Section 10 of the citizenship Act lists out the situations in which a citizen by registration or naturalisation can be deprived of his/her citizenship. It says that if the registration or certificate of naturalisation was obtained by means of fraud, false representation or the concealment of any material fact; or that citizen has shown himself by act or speech to be disloyal or disaffected towards the Constitution of India as by law established; or that citizen has, during any war in which India may be engaged,  unlawfully traded or communicated with an enemy; or that citizen has been ordinarily resident out of India for a continuous period of seven years”, his/her citizenship can be cancelled.

Further, unlike citizens by birth, a naturalised citizen has to swear allegiance to the Constitution of India. It cannot be taken for granted. Every Muslim citizen, who is swayed by the anti-CAA argument, must ask himself/herself the following questions in order to know the quality of citizenship he/she enjoys: Did he/she ever “apply” for citizenship like Sonia Gandhi?

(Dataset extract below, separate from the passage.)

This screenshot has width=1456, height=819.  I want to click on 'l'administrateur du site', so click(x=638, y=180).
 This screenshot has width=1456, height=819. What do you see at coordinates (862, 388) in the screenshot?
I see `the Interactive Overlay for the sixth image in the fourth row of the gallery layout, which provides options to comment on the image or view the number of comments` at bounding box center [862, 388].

Was he/she ever asked to swear allegiance to the Constitution of India, like her? So, this is the power and quality of the citizenship of 99 per cent of the citizens under the Citizenship Act, 1955, but the Congress, after its decimation in the 2019 Lok Sabha poll, wants the Muslims of India to believe that their citizenship is as fragile as that of its party president.

This is nothing but an attempt to spread falsehood and disaffection. It could even be seen as an attempt to overthrow a duly elected Government through guile and subterfuge. Proud natural-born citizens of India — Hindus, Muslims, Christians, Sikhs, Jains, Buddhists, Parsis and Jews — must disengage themselves from this campaign which is dangerous for our democracy and for our constitutional well-being.